Member of the Penang State Legislative Assembly for Batu Lancang
- Incumbent
- Assumed office 9 May 2018
- Preceded by: Law Heng Kiang (PR–DAP)
- Majority: 18,208 (2018) 19,931 (2023)

Personal details
- Born: Ong Ah Teong 26 June 1970 (age 55) Malaysia
- Citizenship: Malaysian
- Party: Democratic Action Party (DAP)
- Other political affiliations: Pakatan Harapan (PH)
- Occupation: Politician

= Ong Ah Teong =

Malaysian politician

Ong Ah Teong (王耶宗 (王耶宗, Wáng Yézōng); born 26 June 1970) is a Malaysian politician who has served as Member of the Penang State Legislative Assembly (MLA) for Batu Lancang since May 2018. He is a member of the Democratic Action Party (DAP), a component party of the Pakatan Harapan (PH) coalition.

== Politics ==
Ong was a member of Penang Island City Council before being nominated to contest in the 2018 Penang state election.

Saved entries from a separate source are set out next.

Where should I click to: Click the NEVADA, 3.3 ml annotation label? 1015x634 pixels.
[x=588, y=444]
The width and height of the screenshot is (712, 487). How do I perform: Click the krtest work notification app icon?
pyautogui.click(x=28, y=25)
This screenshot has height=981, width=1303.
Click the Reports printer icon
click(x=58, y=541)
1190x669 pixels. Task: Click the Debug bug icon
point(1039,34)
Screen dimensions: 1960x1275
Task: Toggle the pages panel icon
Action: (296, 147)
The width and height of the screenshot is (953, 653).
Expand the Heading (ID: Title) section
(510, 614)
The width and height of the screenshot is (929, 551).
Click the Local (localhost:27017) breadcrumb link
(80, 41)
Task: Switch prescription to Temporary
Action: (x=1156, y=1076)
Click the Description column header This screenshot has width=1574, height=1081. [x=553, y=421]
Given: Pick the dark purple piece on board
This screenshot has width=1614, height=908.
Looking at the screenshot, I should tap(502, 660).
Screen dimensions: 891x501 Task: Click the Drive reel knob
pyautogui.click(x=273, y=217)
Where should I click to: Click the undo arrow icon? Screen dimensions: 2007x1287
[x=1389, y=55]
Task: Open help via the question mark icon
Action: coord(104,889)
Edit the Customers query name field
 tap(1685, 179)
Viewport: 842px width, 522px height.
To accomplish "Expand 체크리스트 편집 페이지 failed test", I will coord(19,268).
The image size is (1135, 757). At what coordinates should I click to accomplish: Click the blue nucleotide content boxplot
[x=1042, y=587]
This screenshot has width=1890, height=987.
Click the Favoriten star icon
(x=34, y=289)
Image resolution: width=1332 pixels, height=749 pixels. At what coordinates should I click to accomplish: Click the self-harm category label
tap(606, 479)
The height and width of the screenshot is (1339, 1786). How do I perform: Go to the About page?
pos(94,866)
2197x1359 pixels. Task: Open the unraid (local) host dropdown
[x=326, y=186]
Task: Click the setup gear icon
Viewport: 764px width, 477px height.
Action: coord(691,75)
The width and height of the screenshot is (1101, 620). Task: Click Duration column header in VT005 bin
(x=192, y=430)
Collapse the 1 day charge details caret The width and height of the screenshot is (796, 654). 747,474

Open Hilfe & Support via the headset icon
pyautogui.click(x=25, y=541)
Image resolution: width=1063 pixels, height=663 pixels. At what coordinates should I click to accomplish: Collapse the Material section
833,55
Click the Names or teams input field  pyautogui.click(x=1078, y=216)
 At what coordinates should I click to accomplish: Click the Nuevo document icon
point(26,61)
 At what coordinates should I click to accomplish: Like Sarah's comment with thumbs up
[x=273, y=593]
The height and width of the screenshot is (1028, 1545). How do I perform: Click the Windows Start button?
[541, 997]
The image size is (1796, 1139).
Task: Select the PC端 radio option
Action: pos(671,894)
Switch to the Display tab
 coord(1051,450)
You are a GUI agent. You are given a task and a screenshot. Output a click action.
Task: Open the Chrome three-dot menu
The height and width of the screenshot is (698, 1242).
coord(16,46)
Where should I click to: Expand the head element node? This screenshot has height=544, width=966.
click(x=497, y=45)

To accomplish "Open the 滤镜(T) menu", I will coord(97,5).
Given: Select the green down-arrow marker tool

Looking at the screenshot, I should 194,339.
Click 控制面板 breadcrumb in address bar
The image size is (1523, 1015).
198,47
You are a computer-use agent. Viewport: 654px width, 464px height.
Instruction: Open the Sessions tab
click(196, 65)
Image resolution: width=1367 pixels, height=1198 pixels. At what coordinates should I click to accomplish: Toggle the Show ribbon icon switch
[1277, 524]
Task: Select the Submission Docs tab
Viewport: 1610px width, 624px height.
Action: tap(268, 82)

He is currently the Chairman of DAP Solok Batu Lancang branch and Communication Secretary for DAP Jelutong division.

== Election results ==

Penang State Legislative Assembly
| Year | Constituency | Candidate |  | Votes | Pct. | Opponent(s) |  | Votes | Pct. | Ballots cast | Majority | Turnout |
| 2018 | N31 Batu Lancang |  | Ong Ah Teong (DAP) | 20,615 | 89.00% |  | Koo Pei Chee (Gerakan) | 2,407 | 10.40% | 23,370 | 18,208 | 85.20% |
|  | Kee Lean Ee (MUP) | 139 | 0.60% |
| 2023 |  | Ong Ah Teong (DAP) | 21,796 | 92.10% |  | Mohd Aswaad Jaafar (Gerakan) | 1,865 | 7.90% | 23,848 | 19,931 | 72.04% |

== Health ==
Ong tested positive for COVID-19 the second time during the 2023 Penang state election campaign.